Reproduce the records with every "Expand" renamed to "Open" and all other text unchanged. Omit the pictures from the output.

• **Stored records**
-- BEGIN --

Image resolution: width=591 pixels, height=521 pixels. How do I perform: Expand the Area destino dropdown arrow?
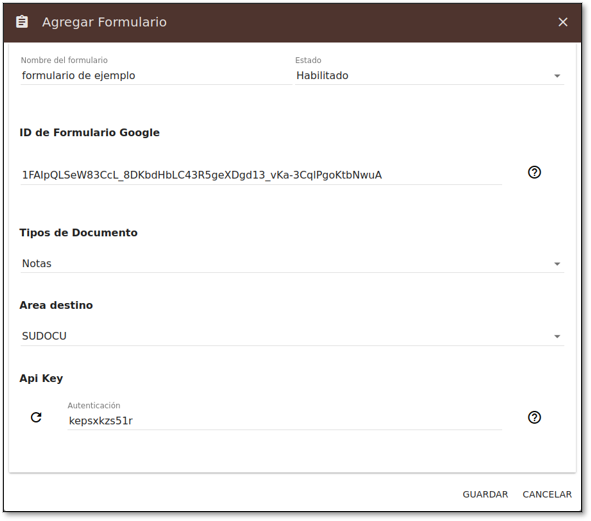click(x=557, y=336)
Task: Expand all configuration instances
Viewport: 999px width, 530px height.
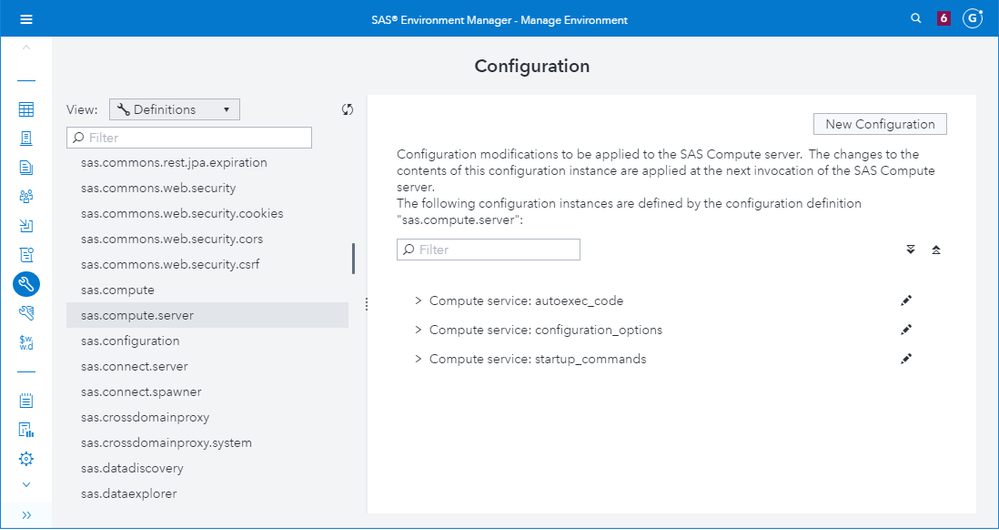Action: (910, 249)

-- END --

• **Response to the task**
Image resolution: width=591 pixels, height=521 pixels. How do I perform: Open the Area destino dropdown arrow?
click(x=557, y=336)
Task: Open all configuration instances
Viewport: 999px width, 530px height.
Action: (910, 249)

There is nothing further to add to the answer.